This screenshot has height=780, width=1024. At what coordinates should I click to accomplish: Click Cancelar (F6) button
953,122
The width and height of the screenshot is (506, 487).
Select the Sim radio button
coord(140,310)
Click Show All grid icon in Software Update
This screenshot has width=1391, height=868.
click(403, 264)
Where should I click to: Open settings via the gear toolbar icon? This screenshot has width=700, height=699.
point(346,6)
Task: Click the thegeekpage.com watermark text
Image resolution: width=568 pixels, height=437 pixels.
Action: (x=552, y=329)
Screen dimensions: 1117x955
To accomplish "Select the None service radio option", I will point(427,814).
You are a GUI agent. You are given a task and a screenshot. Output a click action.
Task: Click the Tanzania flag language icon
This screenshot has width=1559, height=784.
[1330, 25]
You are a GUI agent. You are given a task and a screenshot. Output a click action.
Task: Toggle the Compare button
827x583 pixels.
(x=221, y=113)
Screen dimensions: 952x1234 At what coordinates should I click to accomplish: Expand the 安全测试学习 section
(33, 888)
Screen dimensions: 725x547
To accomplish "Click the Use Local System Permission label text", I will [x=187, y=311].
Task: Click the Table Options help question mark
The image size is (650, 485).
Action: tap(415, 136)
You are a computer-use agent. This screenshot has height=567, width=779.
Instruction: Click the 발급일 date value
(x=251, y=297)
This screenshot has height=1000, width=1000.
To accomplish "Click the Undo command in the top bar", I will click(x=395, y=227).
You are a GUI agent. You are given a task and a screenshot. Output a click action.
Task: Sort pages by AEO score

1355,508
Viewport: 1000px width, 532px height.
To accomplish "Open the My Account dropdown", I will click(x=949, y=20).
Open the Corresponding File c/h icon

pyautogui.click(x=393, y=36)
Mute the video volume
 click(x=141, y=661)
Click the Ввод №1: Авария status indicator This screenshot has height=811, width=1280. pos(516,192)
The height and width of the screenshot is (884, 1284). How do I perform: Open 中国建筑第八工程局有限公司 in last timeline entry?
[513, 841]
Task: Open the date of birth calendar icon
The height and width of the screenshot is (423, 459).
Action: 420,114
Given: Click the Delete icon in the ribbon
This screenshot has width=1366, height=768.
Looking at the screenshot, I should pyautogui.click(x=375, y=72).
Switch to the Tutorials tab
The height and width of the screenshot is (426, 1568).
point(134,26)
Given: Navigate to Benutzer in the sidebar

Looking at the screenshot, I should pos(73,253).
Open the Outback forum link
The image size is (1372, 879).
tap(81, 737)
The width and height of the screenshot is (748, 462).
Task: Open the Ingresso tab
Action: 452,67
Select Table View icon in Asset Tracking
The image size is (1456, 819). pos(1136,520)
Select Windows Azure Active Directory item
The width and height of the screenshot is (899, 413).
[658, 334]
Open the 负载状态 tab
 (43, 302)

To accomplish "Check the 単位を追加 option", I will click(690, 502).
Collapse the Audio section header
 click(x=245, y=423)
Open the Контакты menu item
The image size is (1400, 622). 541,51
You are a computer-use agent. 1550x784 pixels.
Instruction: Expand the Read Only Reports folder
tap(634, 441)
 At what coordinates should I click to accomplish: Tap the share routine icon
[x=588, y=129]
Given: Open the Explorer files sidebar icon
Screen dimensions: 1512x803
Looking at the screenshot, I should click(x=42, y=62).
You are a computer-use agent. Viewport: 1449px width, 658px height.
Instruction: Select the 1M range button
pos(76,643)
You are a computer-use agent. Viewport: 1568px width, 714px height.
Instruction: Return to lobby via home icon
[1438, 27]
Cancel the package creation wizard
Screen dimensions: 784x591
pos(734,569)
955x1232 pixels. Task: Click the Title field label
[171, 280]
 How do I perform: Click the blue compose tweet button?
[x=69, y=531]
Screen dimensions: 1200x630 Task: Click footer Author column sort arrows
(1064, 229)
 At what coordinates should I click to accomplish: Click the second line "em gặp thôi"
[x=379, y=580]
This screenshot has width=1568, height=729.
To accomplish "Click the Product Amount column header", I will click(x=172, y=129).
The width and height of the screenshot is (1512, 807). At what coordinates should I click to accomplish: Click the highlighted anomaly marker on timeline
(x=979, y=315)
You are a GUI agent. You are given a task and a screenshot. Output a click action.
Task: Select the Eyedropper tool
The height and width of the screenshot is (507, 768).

.....

● **EXERCISE GOAL**:
Transcribe the listing above without changes, starting with the line containing "You are a computer-use agent. 1550x784" and going on through the line containing "(x=979, y=315)", both included.

● **ANSWER TO THE PROBLEM**:
You are a computer-use agent. 1550x784 pixels.
Instruction: Expand the Read Only Reports folder
tap(634, 441)
 At what coordinates should I click to accomplish: Tap the share routine icon
[x=588, y=129]
Given: Open the Explorer files sidebar icon
Screen dimensions: 1512x803
Looking at the screenshot, I should click(x=42, y=62).
You are a computer-use agent. Viewport: 1449px width, 658px height.
Instruction: Select the 1M range button
pos(76,643)
You are a computer-use agent. Viewport: 1568px width, 714px height.
Instruction: Return to lobby via home icon
[1438, 27]
Cancel the package creation wizard
Screen dimensions: 784x591
pos(734,569)
955x1232 pixels. Task: Click the Title field label
[171, 280]
 How do I perform: Click the blue compose tweet button?
[x=69, y=531]
Screen dimensions: 1200x630 Task: Click footer Author column sort arrows
(1064, 229)
 At what coordinates should I click to accomplish: Click the second line "em gặp thôi"
[x=379, y=580]
This screenshot has width=1568, height=729.
To accomplish "Click the Product Amount column header", I will click(x=172, y=129).
The width and height of the screenshot is (1512, 807). At what coordinates should I click to accomplish: Click the highlighted anomaly marker on timeline
(x=979, y=315)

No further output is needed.